Given task 1: Switch "Instruction" to "Command" in the records, starting at the line that contains "Where should I" and ending at the line that contains "Action: coord(262,256)". Give back only those lines with nothing else changed, and leave out the pictures.

Document extract:
"""
683. Settler Colonialism and American Literary History

(Session related to the Presidential Theme: Boundary Conditions)
Sunday, 8 January, 8:30–9:45 a.m.

202B, Pennsylvania Convention Center

Presiding: Hsuan L. Hsu, Univ. of California, Davis

  1. “Between Two Ghost Dances: Sarah Winnemucca’s Narrative and the Limits of the Event in Literary History,”Mark Rifkin, Univ. of North Carolina, Greensboro
  2. “Playing Stories: Settler Colonialism as Ludonarrative Dissonance,”Jodi A. Byrd, Univ. of Illinois, Urbana
  3. “The Liberal, the Anarchist, and the Frontiersman: Dissent and the Settler Colonial Imaginary in United States Literature,”Alex Young, Amherst Coll.

This panel aims to explore the implications of settler colonial studies for scholars working across all periods of American literature and Native American literature. While scholars of American literature have considerably advanced our understanding of uneven cultural exchanges between settlers and Natives, the field has only begun to reckon with the ongoing expropriation and occupation of Native lands. Even in its most subversive or “queer” manifestations, American literature and culture across all periods is premised upon what Mark Rifkin calls “settler common sense”—or the foundational status of settler views concerning sovereignty, place, sexuality, and personhood, which facilitate Indigenous erasure and displacement while securing settler futurity. What archival resources, trans-textual practices, methods, and concepts would be animated by reframing American literature as a settler tradition premised upon the ongoing occupation of expropriated lands? In what ways might grappling with settler colonialism differently reconfigure our understanding of Native American literatures? How does foregrounding settler colonialism as an ongoing process and worldview intervene in other prominent conversations in the field concerning topics such as transnationalism, empire, environment, race, multiculturalism, freedom, and dissent? This panel brings together three scholars whose work has put American literature and Native literature in critical dialogue with the field of settler colonial studies; each panelist will present current research while foregrounding how it connects settler colonial critique with questions of literary form, narrative, and intertextuality.
"""
Exercise inputs:
"""
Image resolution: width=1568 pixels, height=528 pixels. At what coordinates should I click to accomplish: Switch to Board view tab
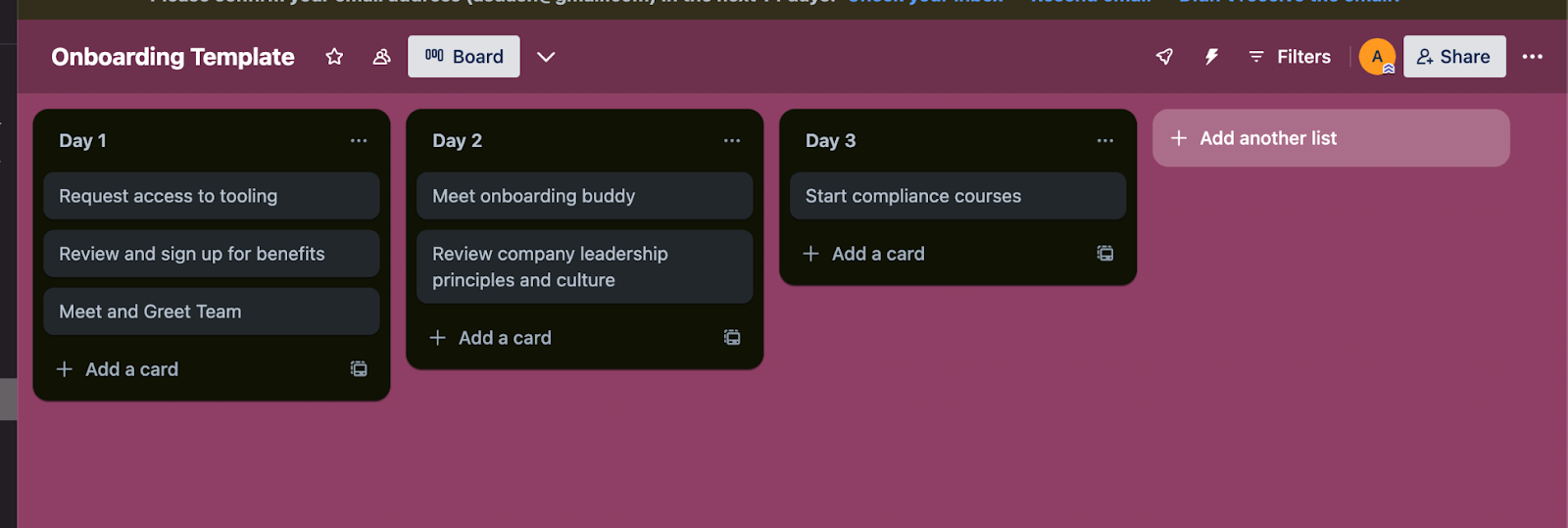(464, 57)
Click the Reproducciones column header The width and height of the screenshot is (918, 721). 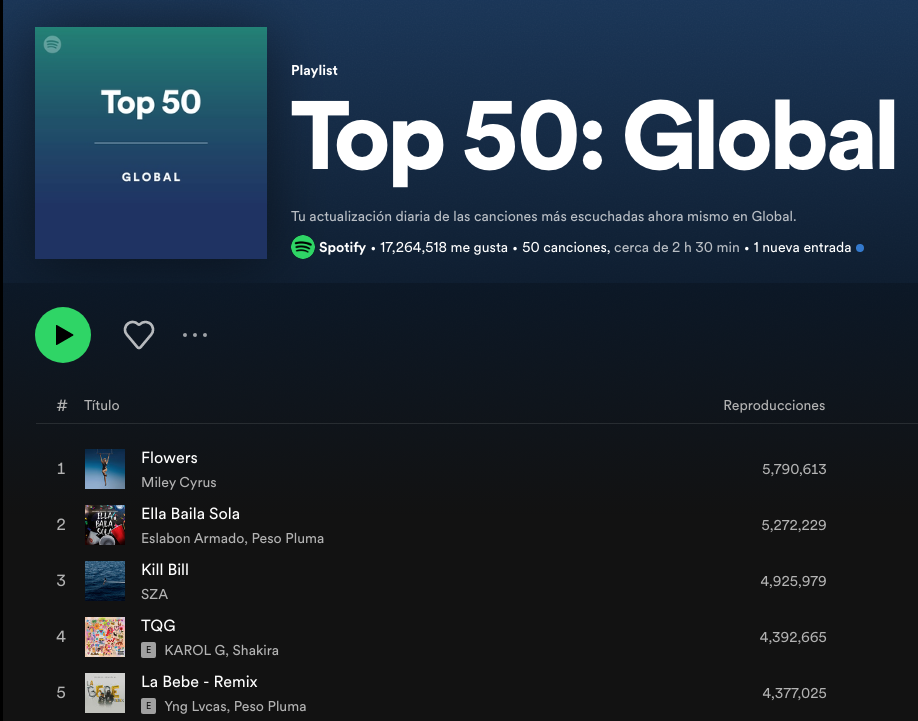[774, 405]
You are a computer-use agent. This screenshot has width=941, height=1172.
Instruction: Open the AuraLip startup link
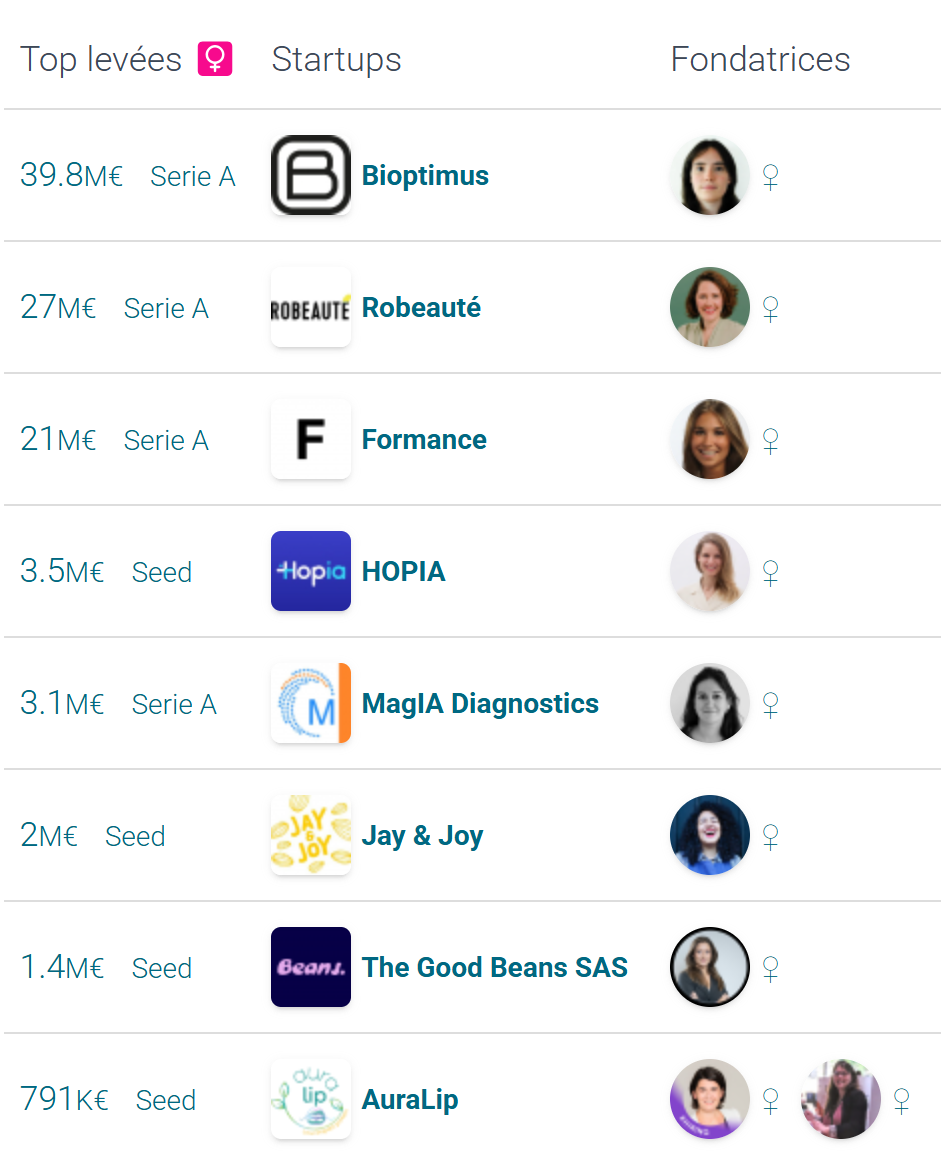(410, 1100)
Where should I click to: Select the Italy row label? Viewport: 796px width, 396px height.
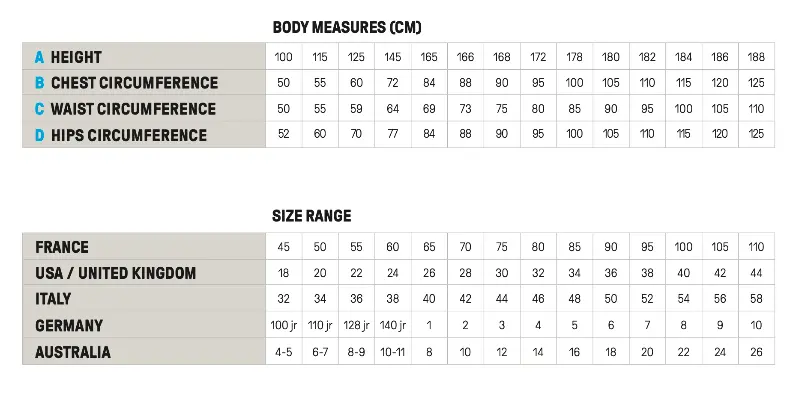(53, 299)
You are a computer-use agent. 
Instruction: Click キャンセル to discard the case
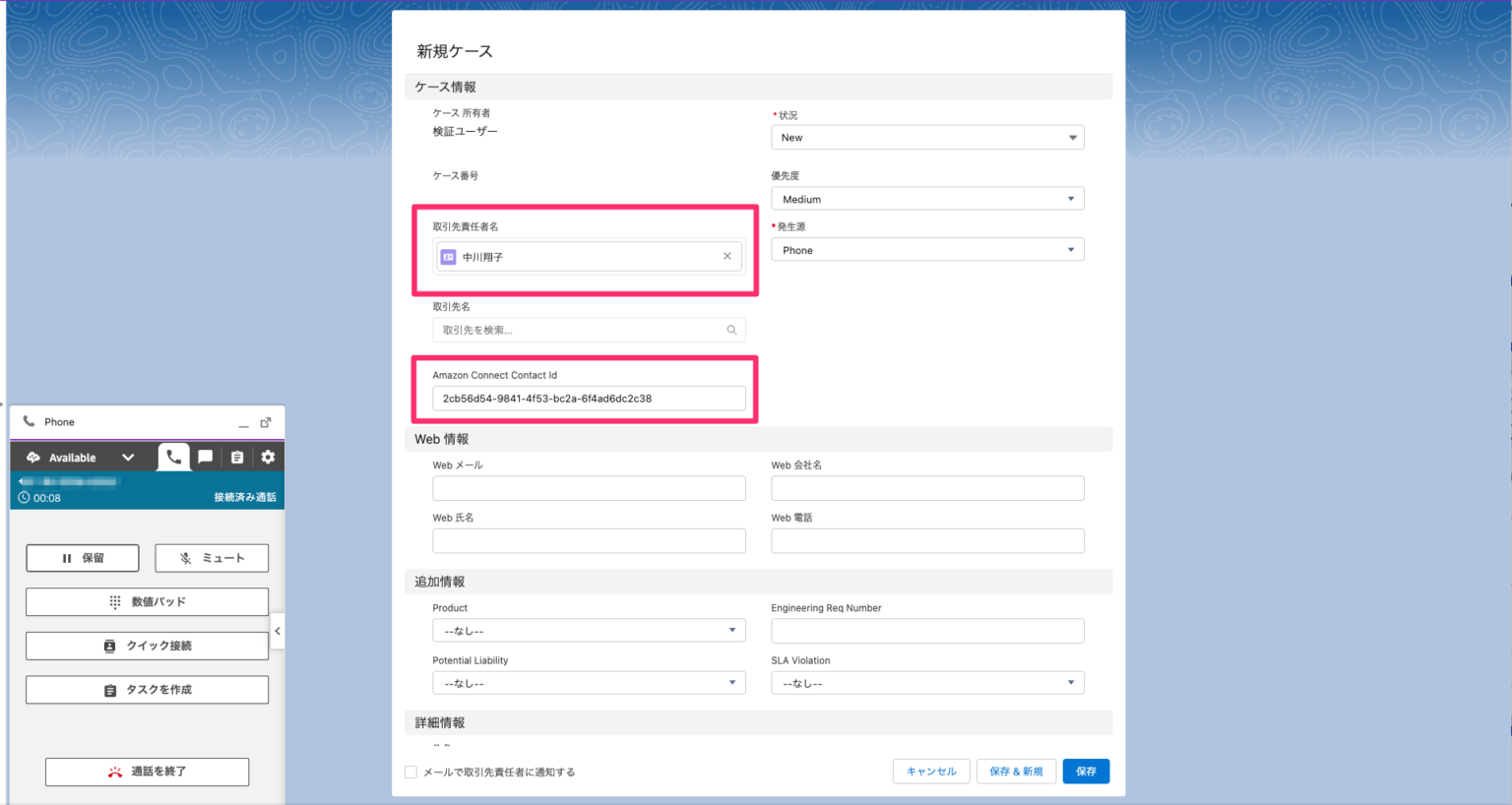tap(930, 772)
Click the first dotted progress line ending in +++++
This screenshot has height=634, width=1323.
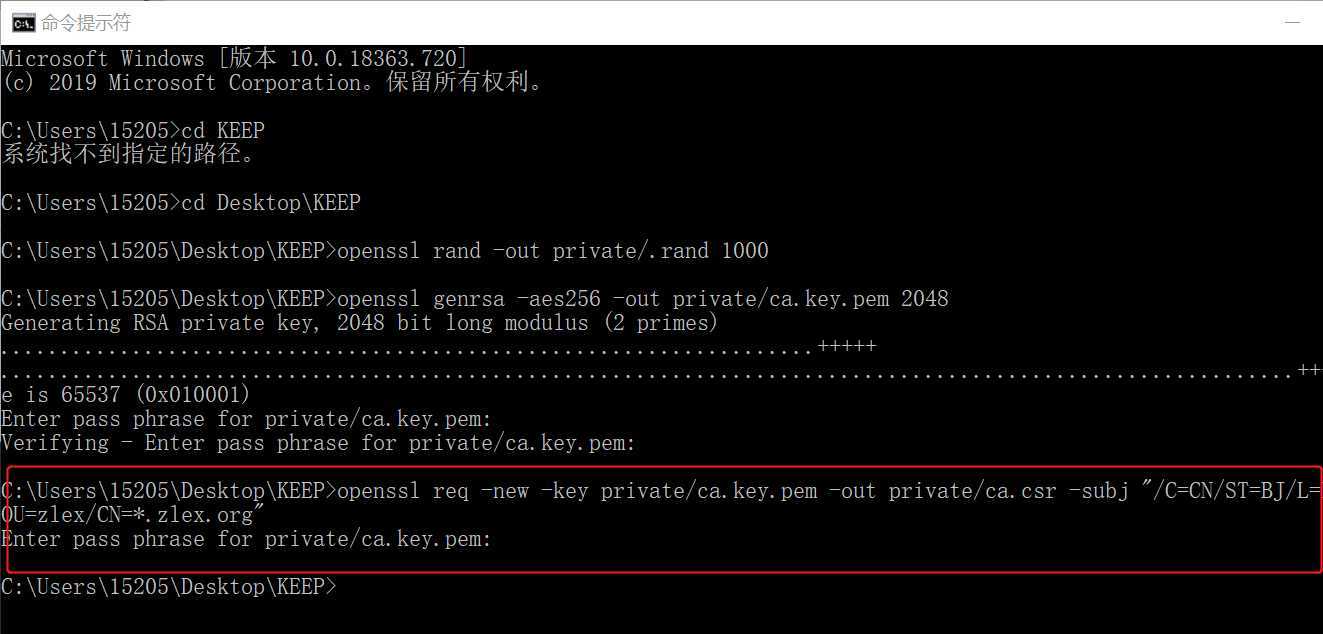[439, 347]
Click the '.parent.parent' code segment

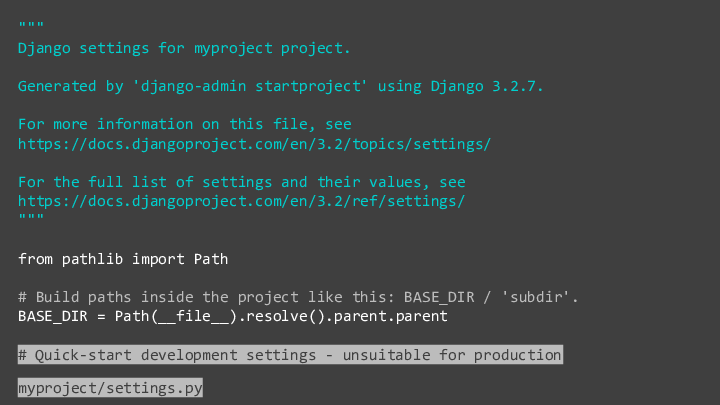tap(386, 316)
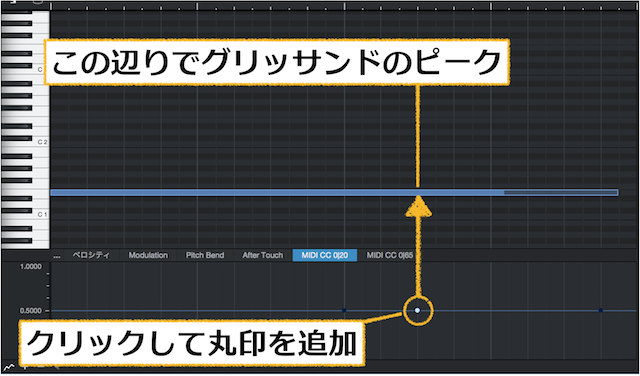Screen dimensions: 640x376
Task: Show the After Touch lane tab
Action: coord(262,256)
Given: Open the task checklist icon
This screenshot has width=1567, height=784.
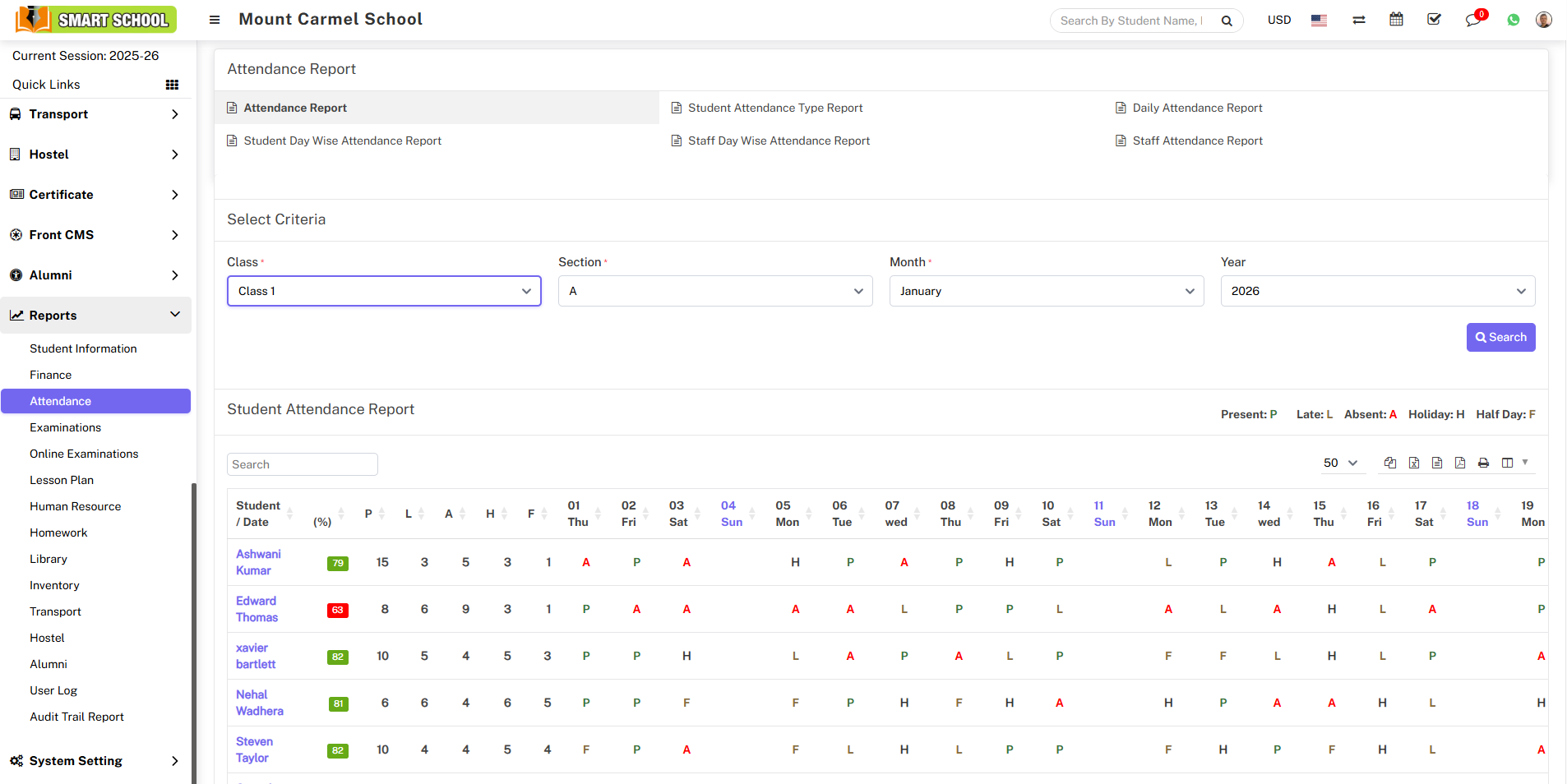Looking at the screenshot, I should click(1434, 20).
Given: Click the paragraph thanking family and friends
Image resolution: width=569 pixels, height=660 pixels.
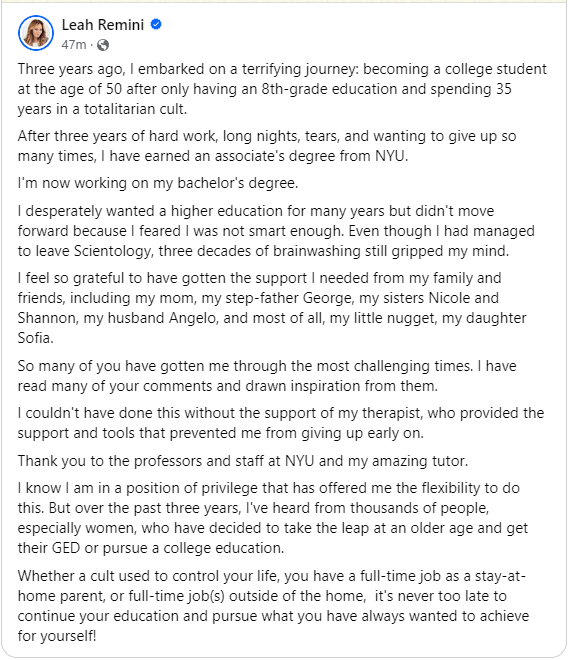Looking at the screenshot, I should coord(272,308).
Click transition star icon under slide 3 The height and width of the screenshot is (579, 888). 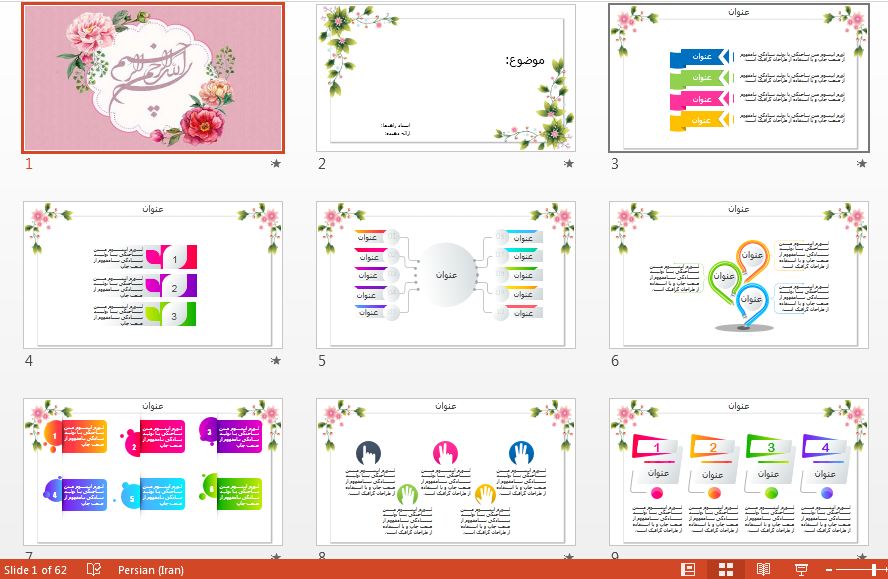pyautogui.click(x=862, y=163)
"""
Given task 2: Do these statements agree with the session listing? Answer yes or no for each, quoting the deciding words. (a) The session is held on a Sunday in room 202B. (b) The panel brings together four scholars. (c) Jodi A. Byrd is affiliated with Amherst College.

Task response 1:
Where should I click to: Select the Italy row label? Viewport: 796px width, 396px height.
(53, 299)
You are a computer-use agent. 
Command: Click キャンセル to discard the case
tap(930, 772)
Click the first dotted progress line ending in +++++
This screenshot has height=634, width=1323.
[439, 347]
Click the '.parent.parent' code segment

tap(386, 316)
Screen dimensions: 640x376
Task: Show the After Touch lane tab
Action: coord(262,256)

Task response 2:
(a) Yes: "Sunday, 8 January, 8:30–9:45 a.m." and "202B, Pennsylvania Convention Center"
(b) No: "This panel brings together three scholars"
(c) No: "Jodi A. Byrd, Univ. of Illinois, Urbana"